Concurrent HD data structure

ℹ️ Since: 4.1

Background

HD data structures are not thread-safe and can be accessed only from the partition thread to guarantee sequential access. The IMap's indexing data structure is partitioned to guarantee the access is thread-safe. For the new SQL engine, this limitation is crucial, and we have to access the HD data structures from a query thread without offloading operations to the partition thread.

This document describes a new concurrent HD data structure based on the well-known B+tree data structure to provide for the thread-safe access to HD data. This data structure is used as a backbone for global concurrent HD index that is used by the SQL engine to run both lookup and full scan operations.

User Interaction

API design

There are no public API changes since the data structure is used as a backbone for other data structures like indexes. However, BPlusTree is an entry point interface to the concurrent B+tree implementation. The lookup method returns an iterator over results and doesn't materialize the full result set, thus, avoiding OOME for big data set.

java

/**
 * Represents an API for off-heap concurrent B+Tree index.
 * @param <T> the type of the lookup/range scan entries
 */
public interface BPlusTree<T extends QueryableEntry> extends Disposable {
    /**
     * Inserts new entry into B+tree. Overwrites old value if it exists.
     *
     * @param indexKey the index key component
     * @param entryKey the key of the entry corresponding to the indexKey
     * @param value    a reference to the value to be indexed
     * @return old value if it exists, {@code null} otherwise
     */
    NativeMemoryData insert(Comparable indexKey, NativeMemoryData entryKey, MemoryBlock value);
    /**
     * Removes an entry from the B+tree.
     *
     * @param indexKey the index key component
     * @param entryKey the key of the entry corresponding to the indexKey
     * @return the old removed value if it exists, {@code null} otherwise
     */
    NativeMemoryData remove(Comparable indexKey, NativeMemoryData entryKey);
    /**
     * Looks up the index and returns an iterator of entries matching the indexKey.
     *
     * @param indexKey the index key to be searched in the index
     * @return the iterator of {@code QueryableEntry} matching the lookup criteria
     * @throws IllegalArgumentException if the indexKey is {@code null}
     */
    Iterator<T> lookup(Comparable indexKey);
    /**
     * Returns a range scan iterator of entries matching the boundaries of the range.
     *
     * @param from          the beginning of the range
     * @param fromInclusive {@code true} if the beginning of the range is inclusive,
     *                      {@code false} otherwise.
     * @param to            the end of the range
     * @param toInclusive   {@code true} if the end of the range is inclusive,
     *                      {@code false} otherwise.
     * @return the iterator of entries in the range
     */
    Iterator<T> lookup(Comparable from, boolean fromInclusive, Comparable to, boolean toInclusive);
    /**
     * Returns an iterator of all unique index keys in the B+tree.
     * @return the iterator of all unique index keys
     */
    Iterator<Data> keys();
    /**
     * Removes all entries from the B+tree.
     */
    void clear();
}

Old Query and SQL engines

The main design goal for the new concurrent data structure is to use it for the SQL engine. Without it the SQL on the HD IMap is not supported.

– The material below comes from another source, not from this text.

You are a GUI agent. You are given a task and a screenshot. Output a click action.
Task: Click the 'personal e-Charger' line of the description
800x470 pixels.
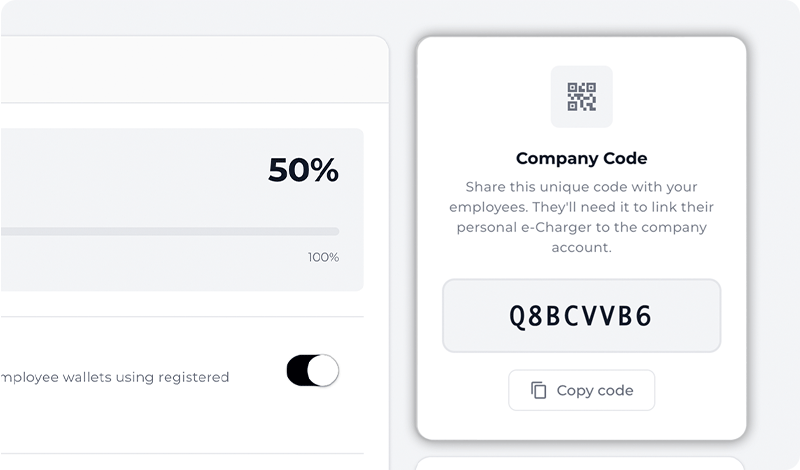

The HDOrderedConcurrentIndexStore and HDUnorderedConcurrentIndexStore classes are introduced to support global concurrent ordered and unordered index stores.

In 4.1 release the index stores are used as a default for both SORTED and HASH global indexes on IMap data structure.

However, we still support old partitioned HD indexes, and the user can enable them setting the ClusterProperty#GLOBAL_HD_INDEX_ENABLED property to false. The flag is global and cannot be changed on the deployed cluster.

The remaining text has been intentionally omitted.